> **Ziel der Übung**:
Überarbeiten Sie die folgenden Datensätze, indem Sie überall „computer-use agent" durch „desktop agent" ersetzen. Alles Übrige bleibt unverändert.

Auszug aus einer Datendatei
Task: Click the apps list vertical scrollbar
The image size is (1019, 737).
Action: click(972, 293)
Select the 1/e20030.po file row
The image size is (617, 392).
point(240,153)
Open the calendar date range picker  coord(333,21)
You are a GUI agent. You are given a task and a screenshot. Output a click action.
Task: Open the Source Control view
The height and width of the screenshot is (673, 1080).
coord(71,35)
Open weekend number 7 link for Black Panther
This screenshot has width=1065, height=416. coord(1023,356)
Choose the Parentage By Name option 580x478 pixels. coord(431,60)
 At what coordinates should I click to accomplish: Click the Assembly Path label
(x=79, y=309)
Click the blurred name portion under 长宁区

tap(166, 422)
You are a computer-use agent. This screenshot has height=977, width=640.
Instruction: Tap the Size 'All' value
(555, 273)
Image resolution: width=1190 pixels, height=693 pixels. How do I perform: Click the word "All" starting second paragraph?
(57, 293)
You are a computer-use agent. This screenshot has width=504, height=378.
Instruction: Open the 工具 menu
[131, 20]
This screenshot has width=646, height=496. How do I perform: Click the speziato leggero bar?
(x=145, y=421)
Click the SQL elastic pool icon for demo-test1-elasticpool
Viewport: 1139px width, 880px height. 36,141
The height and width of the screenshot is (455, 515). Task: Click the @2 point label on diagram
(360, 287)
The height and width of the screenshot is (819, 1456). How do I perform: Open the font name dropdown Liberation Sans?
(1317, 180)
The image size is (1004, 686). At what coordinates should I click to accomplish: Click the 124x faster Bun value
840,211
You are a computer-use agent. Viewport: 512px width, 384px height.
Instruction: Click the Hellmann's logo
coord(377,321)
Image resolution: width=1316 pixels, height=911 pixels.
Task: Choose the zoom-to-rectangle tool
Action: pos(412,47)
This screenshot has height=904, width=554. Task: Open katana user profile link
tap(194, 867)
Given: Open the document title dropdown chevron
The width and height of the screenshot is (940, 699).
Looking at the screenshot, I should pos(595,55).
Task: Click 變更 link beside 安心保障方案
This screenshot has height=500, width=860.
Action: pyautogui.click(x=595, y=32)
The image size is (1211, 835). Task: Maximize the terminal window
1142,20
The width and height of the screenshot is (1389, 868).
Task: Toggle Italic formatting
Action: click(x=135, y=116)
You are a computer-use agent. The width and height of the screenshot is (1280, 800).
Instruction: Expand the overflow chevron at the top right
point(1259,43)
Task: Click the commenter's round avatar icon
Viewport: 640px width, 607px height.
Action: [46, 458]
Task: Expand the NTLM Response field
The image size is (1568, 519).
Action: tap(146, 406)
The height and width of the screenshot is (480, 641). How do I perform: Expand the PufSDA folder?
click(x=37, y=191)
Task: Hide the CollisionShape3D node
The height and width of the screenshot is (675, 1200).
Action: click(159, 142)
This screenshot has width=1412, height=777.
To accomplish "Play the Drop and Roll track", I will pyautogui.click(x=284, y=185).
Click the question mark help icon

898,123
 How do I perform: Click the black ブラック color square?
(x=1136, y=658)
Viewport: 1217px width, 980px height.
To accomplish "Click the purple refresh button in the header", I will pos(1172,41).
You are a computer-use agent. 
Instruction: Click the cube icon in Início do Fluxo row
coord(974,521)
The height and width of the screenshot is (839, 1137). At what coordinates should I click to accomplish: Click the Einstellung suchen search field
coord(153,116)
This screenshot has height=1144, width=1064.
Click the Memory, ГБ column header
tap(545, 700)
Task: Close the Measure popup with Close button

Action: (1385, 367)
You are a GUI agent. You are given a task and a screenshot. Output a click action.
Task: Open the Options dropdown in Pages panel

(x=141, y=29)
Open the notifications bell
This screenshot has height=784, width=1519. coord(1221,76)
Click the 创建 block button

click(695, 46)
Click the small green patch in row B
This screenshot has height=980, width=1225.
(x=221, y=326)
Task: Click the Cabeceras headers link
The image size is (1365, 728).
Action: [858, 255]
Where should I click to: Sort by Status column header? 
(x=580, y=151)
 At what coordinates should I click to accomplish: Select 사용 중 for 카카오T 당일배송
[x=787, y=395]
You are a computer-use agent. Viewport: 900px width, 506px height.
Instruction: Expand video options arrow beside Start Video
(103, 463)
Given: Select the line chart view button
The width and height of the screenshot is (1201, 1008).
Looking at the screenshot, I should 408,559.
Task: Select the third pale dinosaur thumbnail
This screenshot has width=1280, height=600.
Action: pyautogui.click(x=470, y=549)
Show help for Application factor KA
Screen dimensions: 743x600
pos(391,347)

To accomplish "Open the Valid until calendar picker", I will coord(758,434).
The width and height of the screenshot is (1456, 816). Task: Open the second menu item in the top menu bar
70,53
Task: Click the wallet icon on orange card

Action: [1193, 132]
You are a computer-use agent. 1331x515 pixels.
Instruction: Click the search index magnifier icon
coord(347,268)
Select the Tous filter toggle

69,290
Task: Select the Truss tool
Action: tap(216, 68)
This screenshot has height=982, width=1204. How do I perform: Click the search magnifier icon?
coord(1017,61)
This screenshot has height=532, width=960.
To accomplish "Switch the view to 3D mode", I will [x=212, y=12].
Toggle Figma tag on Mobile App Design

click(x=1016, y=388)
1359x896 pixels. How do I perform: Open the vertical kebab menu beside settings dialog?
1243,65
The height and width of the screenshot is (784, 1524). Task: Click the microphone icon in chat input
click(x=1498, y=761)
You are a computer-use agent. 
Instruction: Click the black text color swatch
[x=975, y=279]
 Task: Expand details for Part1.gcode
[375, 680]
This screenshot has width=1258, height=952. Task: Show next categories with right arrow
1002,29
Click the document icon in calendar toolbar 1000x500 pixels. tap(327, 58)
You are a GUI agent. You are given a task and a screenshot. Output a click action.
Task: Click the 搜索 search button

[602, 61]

> **Lösung der Aufgabe**:
Task: Click the apps list vertical scrollbar
The image size is (1019, 737).
Action: click(972, 293)
Select the 1/e20030.po file row
The image size is (617, 392).
point(240,153)
Open the calendar date range picker  coord(333,21)
You are a GUI agent. You are given a task and a screenshot. Output a click action.
Task: Open the Source Control view
The height and width of the screenshot is (673, 1080).
coord(71,35)
Open weekend number 7 link for Black Panther
This screenshot has width=1065, height=416. coord(1023,356)
Choose the Parentage By Name option 580x478 pixels. coord(431,60)
 At what coordinates should I click to accomplish: Click the Assembly Path label
(x=79, y=309)
Click the blurred name portion under 长宁区

tap(166, 422)
You are a desktop agent. This screenshot has height=977, width=640.
Instruction: Tap the Size 'All' value
(555, 273)
Image resolution: width=1190 pixels, height=693 pixels. How do I perform: Click the word "All" starting second paragraph?
(57, 293)
You are a desktop agent. This screenshot has width=504, height=378.
Instruction: Open the 工具 menu
[131, 20]
This screenshot has width=646, height=496. How do I perform: Click the speziato leggero bar?
(x=145, y=421)
Click the SQL elastic pool icon for demo-test1-elasticpool
Viewport: 1139px width, 880px height. 36,141
The height and width of the screenshot is (455, 515). Task: Click the @2 point label on diagram
(360, 287)
The height and width of the screenshot is (819, 1456). How do I perform: Open the font name dropdown Liberation Sans?
(1317, 180)
The image size is (1004, 686). At what coordinates should I click to accomplish: Click the 124x faster Bun value
840,211
You are a desktop agent. Viewport: 512px width, 384px height.
Instruction: Click the Hellmann's logo
coord(377,321)
Image resolution: width=1316 pixels, height=911 pixels.
Task: Choose the zoom-to-rectangle tool
Action: pos(412,47)
This screenshot has height=904, width=554. Task: Open katana user profile link
tap(194, 867)
Given: Open the document title dropdown chevron
The width and height of the screenshot is (940, 699).
Looking at the screenshot, I should pos(595,55).
Task: Click 變更 link beside 安心保障方案
This screenshot has height=500, width=860.
Action: pyautogui.click(x=595, y=32)
The image size is (1211, 835). Task: Maximize the terminal window
1142,20
The width and height of the screenshot is (1389, 868).
Task: Toggle Italic formatting
Action: click(x=135, y=116)
You are a desktop agent. The width and height of the screenshot is (1280, 800).
Instruction: Expand the overflow chevron at the top right
point(1259,43)
Task: Click the commenter's round avatar icon
Viewport: 640px width, 607px height.
Action: [46, 458]
Task: Expand the NTLM Response field
The image size is (1568, 519).
Action: tap(146, 406)
The height and width of the screenshot is (480, 641). How do I perform: Expand the PufSDA folder?
click(x=37, y=191)
Task: Hide the CollisionShape3D node
The height and width of the screenshot is (675, 1200).
Action: click(159, 142)
This screenshot has width=1412, height=777.
To accomplish "Play the Drop and Roll track", I will pyautogui.click(x=284, y=185).
Click the question mark help icon

898,123
 How do I perform: Click the black ブラック color square?
(x=1136, y=658)
Viewport: 1217px width, 980px height.
To accomplish "Click the purple refresh button in the header", I will pos(1172,41).
You are a desktop agent. 
Instruction: Click the cube icon in Início do Fluxo row
coord(974,521)
The height and width of the screenshot is (839, 1137). At what coordinates should I click to accomplish: Click the Einstellung suchen search field
coord(153,116)
This screenshot has height=1144, width=1064.
Click the Memory, ГБ column header
tap(545, 700)
Task: Close the Measure popup with Close button

Action: (1385, 367)
You are a GUI agent. You are given a task and a screenshot. Output a click action.
Task: Open the Options dropdown in Pages panel

(x=141, y=29)
Open the notifications bell
This screenshot has height=784, width=1519. coord(1221,76)
Click the 创建 block button

click(695, 46)
Click the small green patch in row B
This screenshot has height=980, width=1225.
(x=221, y=326)
Task: Click the Cabeceras headers link
The image size is (1365, 728).
Action: [858, 255]
Where should I click to: Sort by Status column header? 
(x=580, y=151)
 At what coordinates should I click to accomplish: Select 사용 중 for 카카오T 당일배송
[x=787, y=395]
You are a desktop agent. Viewport: 900px width, 506px height.
Instruction: Expand video options arrow beside Start Video
(103, 463)
Given: Select the line chart view button
The width and height of the screenshot is (1201, 1008).
Looking at the screenshot, I should 408,559.
Task: Select the third pale dinosaur thumbnail
This screenshot has width=1280, height=600.
Action: pyautogui.click(x=470, y=549)
Show help for Application factor KA
Screen dimensions: 743x600
pos(391,347)

To accomplish "Open the Valid until calendar picker", I will coord(758,434).
The width and height of the screenshot is (1456, 816). Task: Open the second menu item in the top menu bar
70,53
Task: Click the wallet icon on orange card

Action: [1193, 132]
You are a desktop agent. 1331x515 pixels.
Instruction: Click the search index magnifier icon
coord(347,268)
Select the Tous filter toggle

69,290
Task: Select the Truss tool
Action: tap(216, 68)
This screenshot has height=982, width=1204. How do I perform: Click the search magnifier icon?
coord(1017,61)
This screenshot has height=532, width=960.
To accomplish "Switch the view to 3D mode", I will [x=212, y=12].
Toggle Figma tag on Mobile App Design

click(x=1016, y=388)
1359x896 pixels. How do I perform: Open the vertical kebab menu beside settings dialog?
1243,65
The height and width of the screenshot is (784, 1524). Task: Click the microphone icon in chat input
click(x=1498, y=761)
You are a desktop agent. 
Instruction: Click the black text color swatch
[x=975, y=279]
 Task: Expand details for Part1.gcode
[375, 680]
This screenshot has width=1258, height=952. Task: Show next categories with right arrow
1002,29
Click the document icon in calendar toolbar 1000x500 pixels. tap(327, 58)
You are a GUI agent. You are given a task and a screenshot. Output a click action.
Task: Click the 搜索 search button

[602, 61]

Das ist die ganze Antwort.